Instructions to follow: Everything from the line that has "Where should I" to the last line of the listing must be repeated exactly, and nothing more; omit the pictures.

Data for this exercise:
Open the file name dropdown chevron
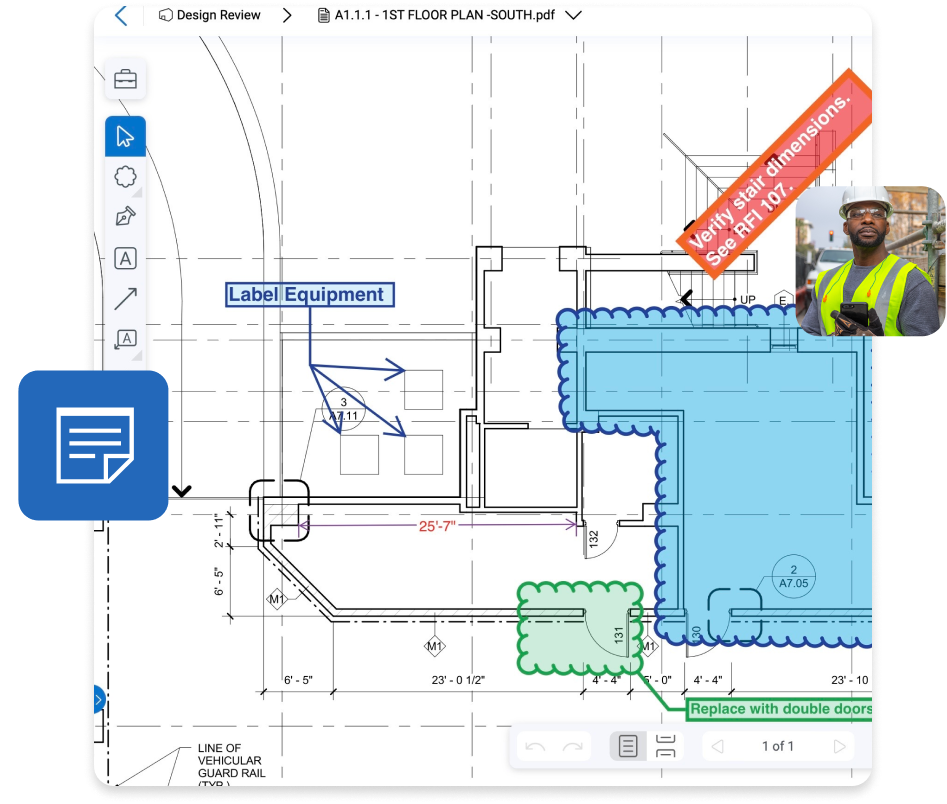This screenshot has height=804, width=947. click(573, 16)
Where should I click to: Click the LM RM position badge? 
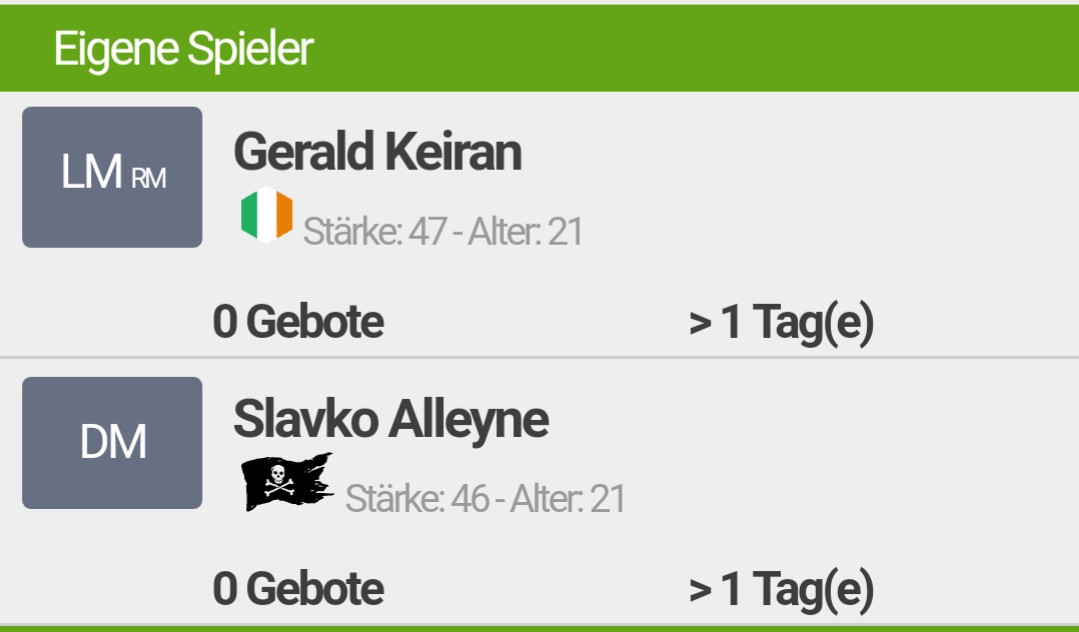[x=112, y=177]
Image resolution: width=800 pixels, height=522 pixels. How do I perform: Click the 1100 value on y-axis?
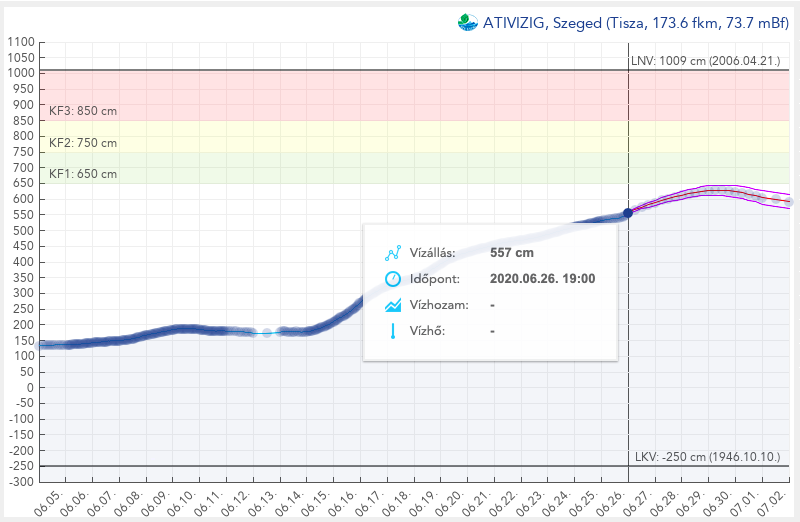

Response to the task:
Where should I click to: Click the LM RM position badge? 
[x=112, y=177]
Image resolution: width=800 pixels, height=522 pixels. How do I perform: Click the 1100 value on y-axis?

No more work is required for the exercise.